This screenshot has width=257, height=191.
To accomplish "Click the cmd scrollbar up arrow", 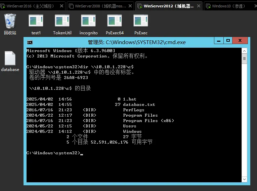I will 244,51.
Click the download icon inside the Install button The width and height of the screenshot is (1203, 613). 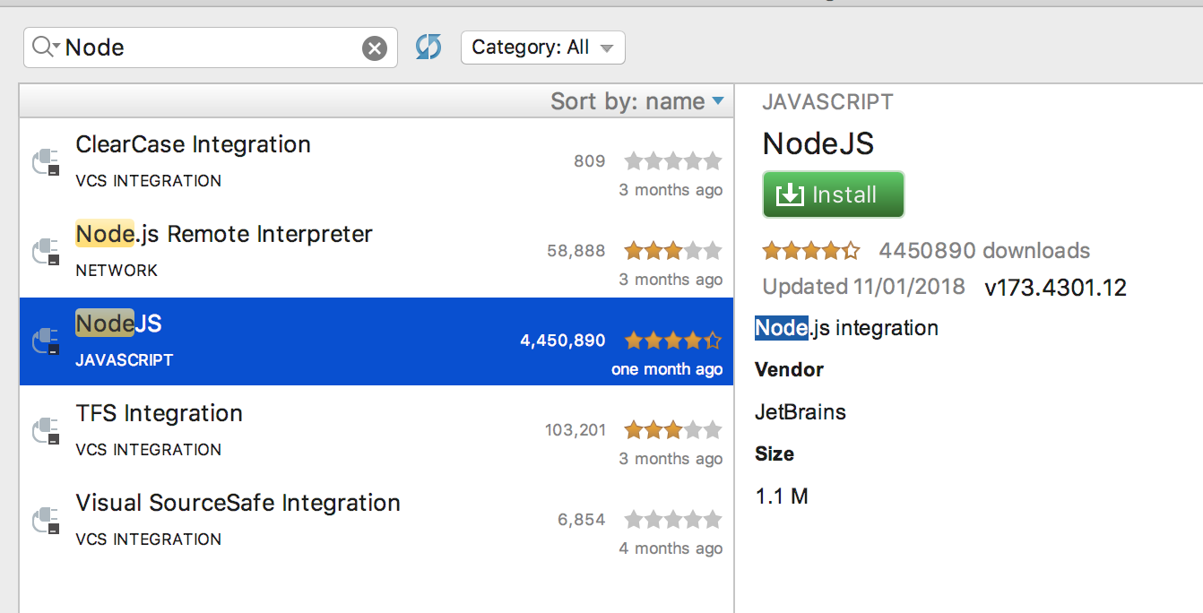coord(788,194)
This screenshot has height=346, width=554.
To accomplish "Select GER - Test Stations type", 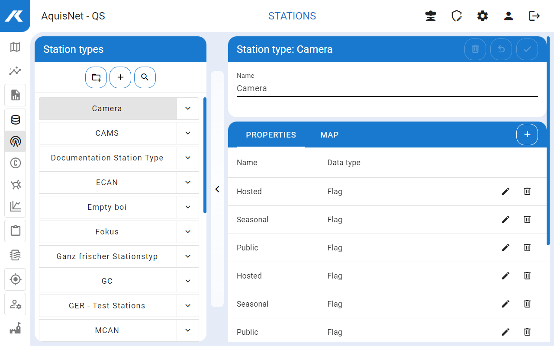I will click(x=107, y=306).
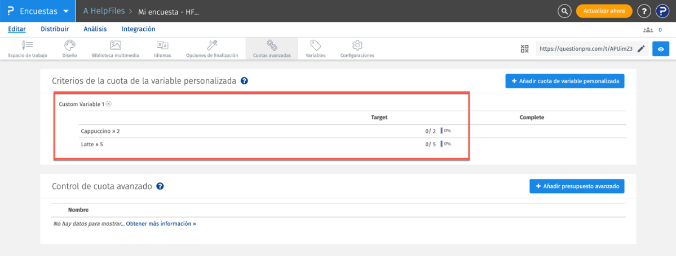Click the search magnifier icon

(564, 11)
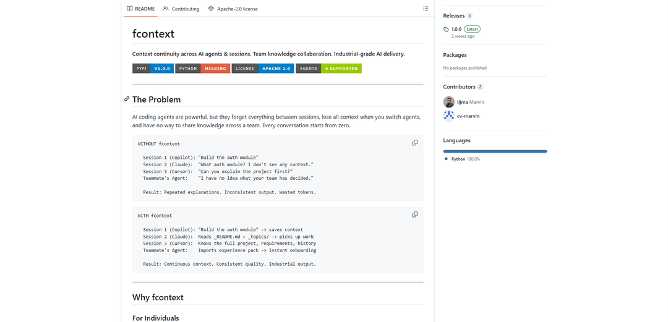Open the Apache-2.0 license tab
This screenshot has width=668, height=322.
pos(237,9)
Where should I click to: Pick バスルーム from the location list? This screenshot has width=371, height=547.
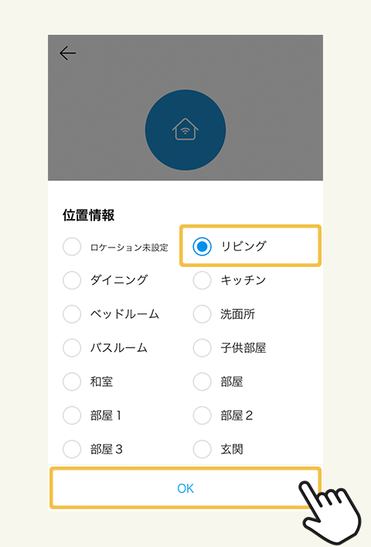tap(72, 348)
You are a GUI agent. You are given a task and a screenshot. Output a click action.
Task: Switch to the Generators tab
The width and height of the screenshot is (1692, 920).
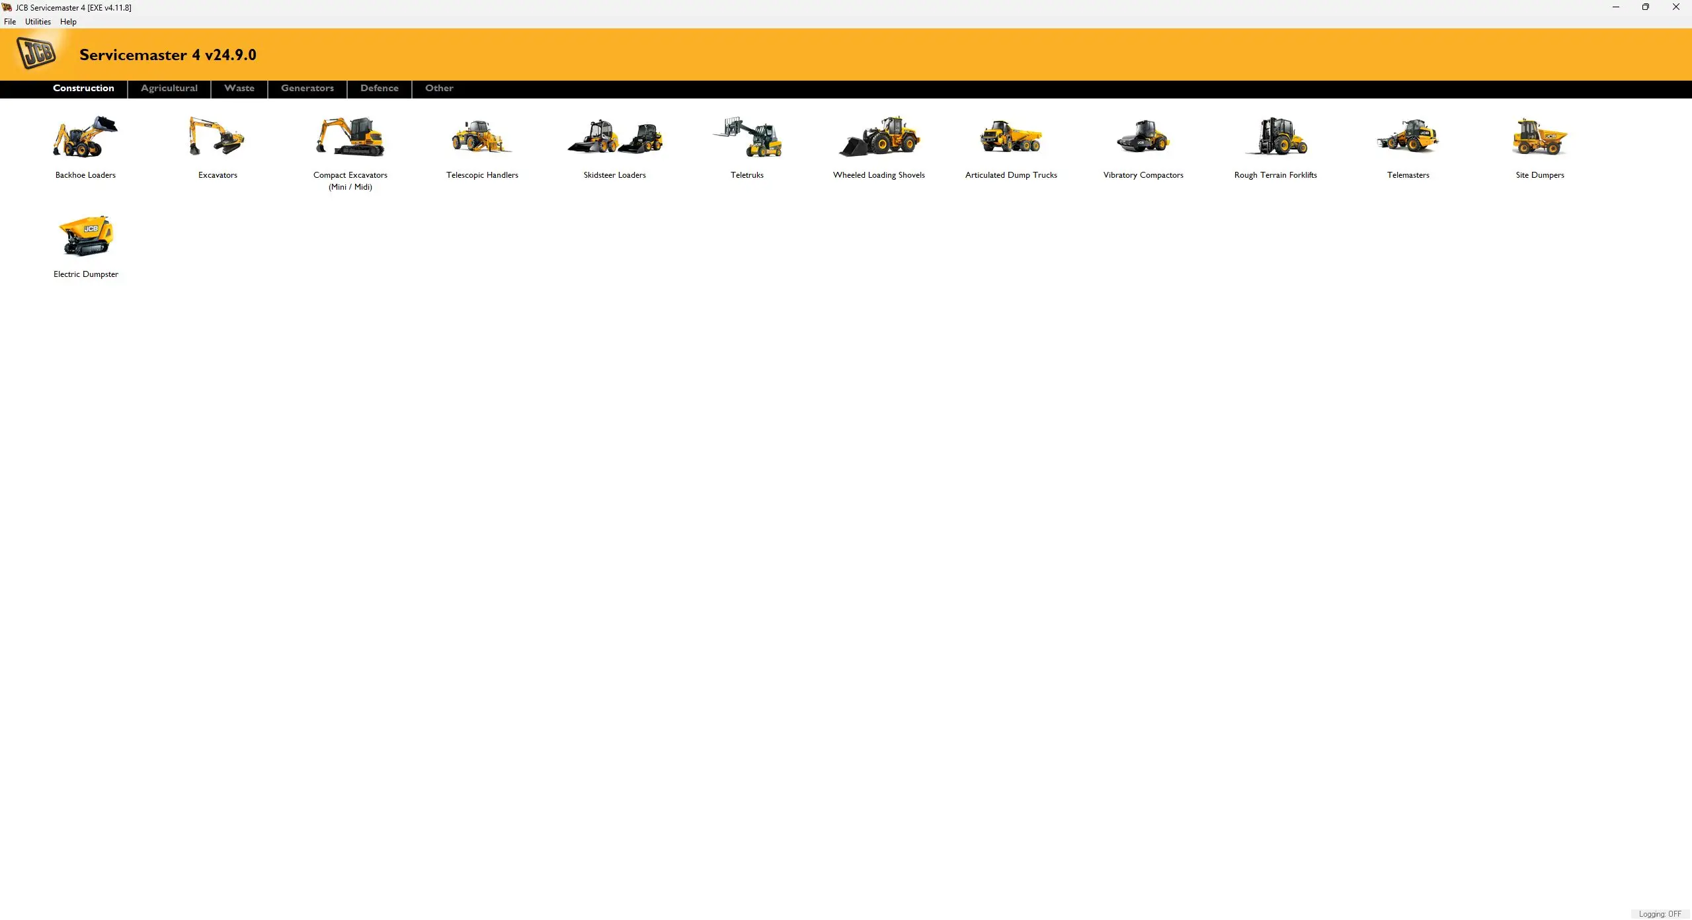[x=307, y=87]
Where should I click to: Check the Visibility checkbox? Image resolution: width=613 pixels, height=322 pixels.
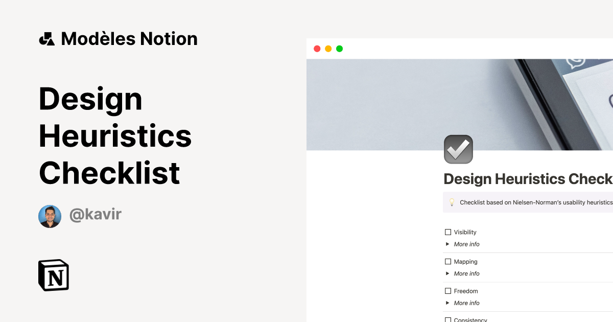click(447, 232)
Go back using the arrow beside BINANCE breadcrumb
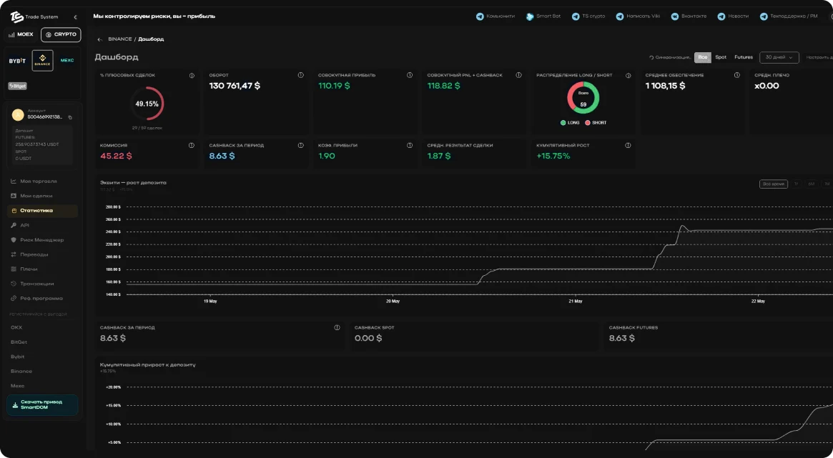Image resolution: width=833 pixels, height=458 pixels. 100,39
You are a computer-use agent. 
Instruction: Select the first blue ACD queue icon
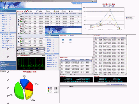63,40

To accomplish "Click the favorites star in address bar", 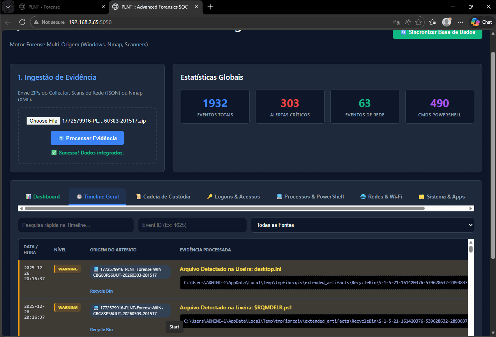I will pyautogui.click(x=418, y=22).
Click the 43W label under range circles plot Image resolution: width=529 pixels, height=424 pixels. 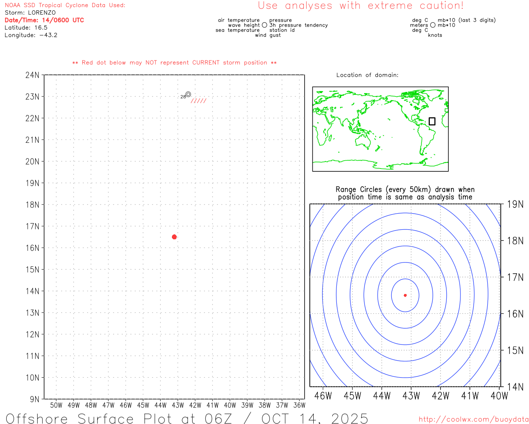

▬▬▬

#### Problem:
Return the lines above from the one with "Where should I click to: Pick" through the one with "Task: Switch to the Generators tab", verbatim and nothing else. Omit every picture.

#### Result for this exercise:
Where should I click to: Pick バスルーム from the location list? This screenshot has width=371, height=547.
tap(72, 348)
You are a GUI agent. You are given a task and a screenshot. Output a click action.
Task: Switch to the Generators tab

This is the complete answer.